Когда я вывернулся в своем кресле, чтобы их увидеть, оба лежали на полу, Глотов спиной к тумбе стола, а сверху слабо трепыхалась Таня. Из руки его, прижатой к тоненькой девичьей шейке, высовывалось лезвие ножа.
– Теперь встаем, вместе встаем, осторожно, Танечка, не порежься, так, молодец... – Глотов медленно поднимался, не выпуская из захвата ее горло и выволакивая ее свободной рукой наверх. – А ты, папочка, опусти свой пистолетик, а то он невзначай выстрелит в дочку. Так... Не хочешь дочку хоронить завтра? Не хочешь ведь? Тогда потихонечку пистолетик сюда, ко мне. Живо! Порежу ведь твою девочку! Игорек, мне уже все равно, ты обо всем верно догадался. Но тебе-то самому не все равно, тебе дочка живая нужна... Стволом вниз, вниз, не то застрелишь случайно дочку, руки вон трясутся!

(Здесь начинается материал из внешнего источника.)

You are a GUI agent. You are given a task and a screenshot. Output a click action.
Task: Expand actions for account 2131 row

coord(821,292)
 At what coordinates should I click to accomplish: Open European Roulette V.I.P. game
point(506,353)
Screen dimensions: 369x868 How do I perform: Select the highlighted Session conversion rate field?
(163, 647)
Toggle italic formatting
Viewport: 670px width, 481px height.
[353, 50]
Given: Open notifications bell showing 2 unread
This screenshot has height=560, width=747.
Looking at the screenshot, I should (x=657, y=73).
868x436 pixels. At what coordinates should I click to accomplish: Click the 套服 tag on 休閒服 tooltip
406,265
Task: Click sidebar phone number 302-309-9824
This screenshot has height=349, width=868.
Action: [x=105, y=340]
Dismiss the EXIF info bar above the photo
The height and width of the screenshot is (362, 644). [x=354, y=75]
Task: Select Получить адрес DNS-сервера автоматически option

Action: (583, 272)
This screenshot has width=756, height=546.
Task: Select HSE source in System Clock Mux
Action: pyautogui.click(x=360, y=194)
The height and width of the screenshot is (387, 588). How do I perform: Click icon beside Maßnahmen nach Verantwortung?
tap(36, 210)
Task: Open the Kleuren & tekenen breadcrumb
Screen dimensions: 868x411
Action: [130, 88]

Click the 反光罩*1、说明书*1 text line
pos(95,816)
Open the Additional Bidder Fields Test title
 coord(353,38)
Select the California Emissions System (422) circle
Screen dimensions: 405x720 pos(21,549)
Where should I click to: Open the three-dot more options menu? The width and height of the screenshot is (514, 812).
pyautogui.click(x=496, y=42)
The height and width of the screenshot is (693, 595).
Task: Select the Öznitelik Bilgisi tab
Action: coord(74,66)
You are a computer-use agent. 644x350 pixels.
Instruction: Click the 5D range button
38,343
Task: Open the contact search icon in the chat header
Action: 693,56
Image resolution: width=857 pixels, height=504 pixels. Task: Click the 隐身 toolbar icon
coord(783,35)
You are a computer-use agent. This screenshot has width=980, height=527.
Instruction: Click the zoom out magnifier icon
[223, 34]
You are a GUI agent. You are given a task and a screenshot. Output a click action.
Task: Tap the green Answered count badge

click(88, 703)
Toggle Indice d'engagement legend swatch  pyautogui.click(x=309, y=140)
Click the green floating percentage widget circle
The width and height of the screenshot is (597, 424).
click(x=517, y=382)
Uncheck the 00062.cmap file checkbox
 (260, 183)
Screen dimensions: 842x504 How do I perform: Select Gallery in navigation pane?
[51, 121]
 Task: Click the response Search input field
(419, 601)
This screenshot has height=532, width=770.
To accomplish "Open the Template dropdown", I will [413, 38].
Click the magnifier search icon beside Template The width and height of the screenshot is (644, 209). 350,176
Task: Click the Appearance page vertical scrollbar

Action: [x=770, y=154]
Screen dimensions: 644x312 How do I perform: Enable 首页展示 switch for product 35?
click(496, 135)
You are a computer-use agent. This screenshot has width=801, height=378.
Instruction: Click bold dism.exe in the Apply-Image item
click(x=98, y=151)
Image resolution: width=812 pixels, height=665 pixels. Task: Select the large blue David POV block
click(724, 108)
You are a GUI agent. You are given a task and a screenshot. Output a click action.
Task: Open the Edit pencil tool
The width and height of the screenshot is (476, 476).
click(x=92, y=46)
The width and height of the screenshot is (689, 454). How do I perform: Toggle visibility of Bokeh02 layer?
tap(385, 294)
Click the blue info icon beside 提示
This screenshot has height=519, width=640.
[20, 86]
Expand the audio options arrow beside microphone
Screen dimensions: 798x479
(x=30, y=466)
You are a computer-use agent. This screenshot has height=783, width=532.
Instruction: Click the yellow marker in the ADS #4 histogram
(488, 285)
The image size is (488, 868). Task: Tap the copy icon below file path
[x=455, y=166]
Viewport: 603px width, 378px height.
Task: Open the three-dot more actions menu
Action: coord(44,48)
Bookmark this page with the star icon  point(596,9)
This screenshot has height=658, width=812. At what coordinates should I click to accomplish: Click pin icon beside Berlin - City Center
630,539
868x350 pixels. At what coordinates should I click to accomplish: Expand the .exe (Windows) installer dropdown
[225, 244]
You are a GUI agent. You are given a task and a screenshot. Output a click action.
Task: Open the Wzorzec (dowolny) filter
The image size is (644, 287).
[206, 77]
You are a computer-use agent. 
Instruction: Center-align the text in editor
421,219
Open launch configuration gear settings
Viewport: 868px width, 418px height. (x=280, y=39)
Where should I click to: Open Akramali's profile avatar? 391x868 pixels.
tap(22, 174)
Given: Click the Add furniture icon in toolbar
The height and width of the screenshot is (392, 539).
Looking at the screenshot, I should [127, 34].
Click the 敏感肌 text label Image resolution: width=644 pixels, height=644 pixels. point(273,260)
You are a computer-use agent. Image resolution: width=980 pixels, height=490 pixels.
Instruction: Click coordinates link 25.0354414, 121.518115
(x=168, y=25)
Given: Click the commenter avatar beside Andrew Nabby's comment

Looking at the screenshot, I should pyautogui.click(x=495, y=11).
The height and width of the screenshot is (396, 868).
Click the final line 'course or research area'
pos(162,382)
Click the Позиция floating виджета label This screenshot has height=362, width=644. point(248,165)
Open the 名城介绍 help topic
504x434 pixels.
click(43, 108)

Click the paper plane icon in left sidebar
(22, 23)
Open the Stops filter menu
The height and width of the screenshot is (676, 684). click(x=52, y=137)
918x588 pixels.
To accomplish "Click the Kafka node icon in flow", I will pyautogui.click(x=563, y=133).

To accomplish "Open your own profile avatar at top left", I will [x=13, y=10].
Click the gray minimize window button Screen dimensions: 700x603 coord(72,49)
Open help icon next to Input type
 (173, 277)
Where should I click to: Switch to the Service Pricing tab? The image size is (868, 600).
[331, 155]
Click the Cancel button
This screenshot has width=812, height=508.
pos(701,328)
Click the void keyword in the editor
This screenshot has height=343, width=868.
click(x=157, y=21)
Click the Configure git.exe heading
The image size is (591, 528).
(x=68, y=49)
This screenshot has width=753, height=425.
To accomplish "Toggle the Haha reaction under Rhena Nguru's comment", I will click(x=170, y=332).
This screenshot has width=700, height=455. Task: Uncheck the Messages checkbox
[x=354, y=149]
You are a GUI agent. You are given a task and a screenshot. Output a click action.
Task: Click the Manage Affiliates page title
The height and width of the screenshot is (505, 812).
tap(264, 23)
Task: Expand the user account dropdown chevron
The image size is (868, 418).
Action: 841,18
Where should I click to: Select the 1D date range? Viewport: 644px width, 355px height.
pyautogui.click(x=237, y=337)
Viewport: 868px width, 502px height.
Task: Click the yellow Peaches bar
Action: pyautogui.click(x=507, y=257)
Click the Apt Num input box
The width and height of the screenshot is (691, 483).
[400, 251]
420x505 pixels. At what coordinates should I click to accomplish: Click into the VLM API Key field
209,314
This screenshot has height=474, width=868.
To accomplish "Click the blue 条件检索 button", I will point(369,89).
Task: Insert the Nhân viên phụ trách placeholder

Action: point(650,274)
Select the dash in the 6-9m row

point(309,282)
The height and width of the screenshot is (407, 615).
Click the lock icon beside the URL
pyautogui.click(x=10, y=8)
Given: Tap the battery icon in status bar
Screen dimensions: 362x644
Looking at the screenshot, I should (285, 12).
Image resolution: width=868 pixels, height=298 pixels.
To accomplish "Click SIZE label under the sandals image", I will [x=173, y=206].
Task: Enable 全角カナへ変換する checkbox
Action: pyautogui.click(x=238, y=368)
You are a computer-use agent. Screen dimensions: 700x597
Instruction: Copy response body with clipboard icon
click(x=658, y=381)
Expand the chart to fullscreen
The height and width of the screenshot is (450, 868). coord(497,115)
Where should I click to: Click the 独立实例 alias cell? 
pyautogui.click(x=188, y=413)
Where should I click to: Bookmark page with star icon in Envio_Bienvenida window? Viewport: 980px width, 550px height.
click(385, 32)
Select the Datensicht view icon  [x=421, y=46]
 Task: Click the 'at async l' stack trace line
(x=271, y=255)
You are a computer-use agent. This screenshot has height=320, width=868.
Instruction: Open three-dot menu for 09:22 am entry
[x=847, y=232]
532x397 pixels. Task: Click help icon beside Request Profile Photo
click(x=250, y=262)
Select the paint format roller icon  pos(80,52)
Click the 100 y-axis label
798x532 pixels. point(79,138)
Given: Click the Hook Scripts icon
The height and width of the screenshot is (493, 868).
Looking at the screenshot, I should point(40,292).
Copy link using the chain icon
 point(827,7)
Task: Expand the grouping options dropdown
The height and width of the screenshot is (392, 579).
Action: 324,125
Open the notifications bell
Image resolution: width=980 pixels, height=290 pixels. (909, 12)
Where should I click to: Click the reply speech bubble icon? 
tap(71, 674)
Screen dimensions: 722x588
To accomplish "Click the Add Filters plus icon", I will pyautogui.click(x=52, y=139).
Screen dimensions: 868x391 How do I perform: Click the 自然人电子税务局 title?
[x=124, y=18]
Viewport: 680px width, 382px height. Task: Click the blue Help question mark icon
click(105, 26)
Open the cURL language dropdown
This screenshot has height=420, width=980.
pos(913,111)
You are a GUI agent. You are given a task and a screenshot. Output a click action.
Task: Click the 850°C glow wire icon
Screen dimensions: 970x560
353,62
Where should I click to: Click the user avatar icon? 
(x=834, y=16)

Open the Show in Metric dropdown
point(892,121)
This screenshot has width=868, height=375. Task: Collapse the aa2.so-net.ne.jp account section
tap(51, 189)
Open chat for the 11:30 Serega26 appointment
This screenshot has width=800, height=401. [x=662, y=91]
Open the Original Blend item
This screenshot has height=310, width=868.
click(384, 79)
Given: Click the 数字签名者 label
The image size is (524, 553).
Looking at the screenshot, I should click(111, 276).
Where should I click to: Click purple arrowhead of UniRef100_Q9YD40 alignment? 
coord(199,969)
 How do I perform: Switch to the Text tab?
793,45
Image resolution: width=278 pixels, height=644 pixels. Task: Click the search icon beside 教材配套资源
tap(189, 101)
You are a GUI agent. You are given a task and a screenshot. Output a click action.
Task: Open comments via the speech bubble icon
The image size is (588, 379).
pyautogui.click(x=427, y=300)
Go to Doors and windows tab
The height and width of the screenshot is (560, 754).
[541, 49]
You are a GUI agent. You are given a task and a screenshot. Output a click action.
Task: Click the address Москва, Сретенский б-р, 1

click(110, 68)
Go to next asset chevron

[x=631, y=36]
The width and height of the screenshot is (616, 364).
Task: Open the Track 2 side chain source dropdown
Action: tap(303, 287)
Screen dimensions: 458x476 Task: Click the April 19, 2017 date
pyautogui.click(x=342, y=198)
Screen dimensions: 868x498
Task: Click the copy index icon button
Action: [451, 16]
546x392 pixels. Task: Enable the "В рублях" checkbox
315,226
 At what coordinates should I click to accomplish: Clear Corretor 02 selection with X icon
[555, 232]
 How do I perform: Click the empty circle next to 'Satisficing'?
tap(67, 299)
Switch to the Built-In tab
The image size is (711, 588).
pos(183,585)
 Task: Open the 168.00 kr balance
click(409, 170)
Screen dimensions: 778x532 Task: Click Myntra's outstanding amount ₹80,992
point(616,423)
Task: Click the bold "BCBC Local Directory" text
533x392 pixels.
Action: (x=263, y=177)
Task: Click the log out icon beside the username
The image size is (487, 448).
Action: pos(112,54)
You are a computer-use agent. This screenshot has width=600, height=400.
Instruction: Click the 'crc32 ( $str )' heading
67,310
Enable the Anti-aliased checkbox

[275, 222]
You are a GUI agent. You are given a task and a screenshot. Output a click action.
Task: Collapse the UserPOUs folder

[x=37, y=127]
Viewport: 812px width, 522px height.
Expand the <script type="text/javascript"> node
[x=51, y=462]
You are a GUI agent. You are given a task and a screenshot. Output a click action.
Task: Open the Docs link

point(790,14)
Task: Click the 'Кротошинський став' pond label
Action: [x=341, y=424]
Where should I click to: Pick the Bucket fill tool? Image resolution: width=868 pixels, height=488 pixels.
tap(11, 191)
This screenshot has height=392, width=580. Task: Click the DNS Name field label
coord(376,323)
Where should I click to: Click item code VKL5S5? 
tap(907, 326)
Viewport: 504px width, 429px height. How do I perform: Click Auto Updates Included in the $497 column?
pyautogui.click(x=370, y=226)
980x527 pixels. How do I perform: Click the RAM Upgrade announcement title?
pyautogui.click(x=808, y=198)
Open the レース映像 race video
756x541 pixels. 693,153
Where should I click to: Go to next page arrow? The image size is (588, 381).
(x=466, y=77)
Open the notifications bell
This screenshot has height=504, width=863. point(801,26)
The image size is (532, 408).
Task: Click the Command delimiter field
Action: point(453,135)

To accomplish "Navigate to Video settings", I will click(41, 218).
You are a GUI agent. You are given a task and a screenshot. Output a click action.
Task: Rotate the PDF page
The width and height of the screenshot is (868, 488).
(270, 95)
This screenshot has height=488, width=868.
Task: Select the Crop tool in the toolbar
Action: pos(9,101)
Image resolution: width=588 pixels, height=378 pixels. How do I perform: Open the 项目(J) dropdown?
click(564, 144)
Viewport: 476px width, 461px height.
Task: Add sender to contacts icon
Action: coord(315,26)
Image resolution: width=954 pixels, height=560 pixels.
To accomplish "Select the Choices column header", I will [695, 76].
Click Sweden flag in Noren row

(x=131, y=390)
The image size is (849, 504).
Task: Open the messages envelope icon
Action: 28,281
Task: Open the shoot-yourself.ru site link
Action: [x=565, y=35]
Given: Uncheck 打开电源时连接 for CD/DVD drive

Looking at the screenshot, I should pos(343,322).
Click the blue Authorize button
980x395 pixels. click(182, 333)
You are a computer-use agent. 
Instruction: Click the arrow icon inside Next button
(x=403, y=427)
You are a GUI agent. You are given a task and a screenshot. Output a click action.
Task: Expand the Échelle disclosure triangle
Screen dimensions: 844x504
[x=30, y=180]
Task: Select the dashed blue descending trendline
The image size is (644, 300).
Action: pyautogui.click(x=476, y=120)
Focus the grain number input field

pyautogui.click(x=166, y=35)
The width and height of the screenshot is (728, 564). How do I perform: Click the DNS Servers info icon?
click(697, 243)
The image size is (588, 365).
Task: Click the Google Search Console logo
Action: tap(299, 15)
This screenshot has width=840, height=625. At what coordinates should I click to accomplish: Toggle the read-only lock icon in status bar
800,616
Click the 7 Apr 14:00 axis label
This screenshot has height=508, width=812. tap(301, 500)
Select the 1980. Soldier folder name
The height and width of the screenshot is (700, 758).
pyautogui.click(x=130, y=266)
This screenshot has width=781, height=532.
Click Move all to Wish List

Софронов, как в состоянии гипноза, или как кролик перед удавом, сначала замер с револьвером, потом начал медленно опускать его на стол. Глотов, прижимая к себе локтем Таню и одновременно поддев ее у горла ножом, медленно потащил ее собой к столу.
– Клади пушку на стол. Клади, Игорек... поиграл, и хватит. А если кто-нибудь мне сейчас помешает – я сразу чик ее, это я умею, вы знаете.
Софронов не успел и руку протянуть, как Глотов выхватил у него револьвер и сразу стал нервно водить им, целясь по очереди в каждого из троих за столиком.
– Всем сидеть! Сидеть тихо, тихонько... – Он начал пятиться от стола к двери, но у кресла за спиной Портного вдруг остановился, будто впервые сейчас увидел его.
– Борис Михайлович. Ты на собрание пришел? Хотел мой завод захапать? Паскуда! Хотел, чтобы Игорек в меня выстрелил? Ведь хотел? Рассказал ему, что твои взломщики нашли у меня. Думал, он сразу пулю в меня за это влепит? – Портной съежился, стал вжиматься глубже в кресло, снизу глядя на Глотова. – Из-за тебя, собака, все это заварилось... Друга убил я из-за тебя, теперь бежать куда-то надо... Сволочь ты поганая! Ты один во всем виноват, один. Но только сам ты уже никуда не убежишь, здесь навсегда останешься ...
Глотов опустил револьвер пониже и с расстояния полуметра дважды выстрелил Портному в голову. Я почувствовал брызги на лице и вытер их рукавом. Глотов потащил Таню к двери, нож был теперь не у шеи, а сзади, под почками, и он подкалывал ее им, поторапливая. В дверях крикнул перед собой:
– Назад, бандюги! Я не промахнусь! Всех перестреляю! С дороги, холуи!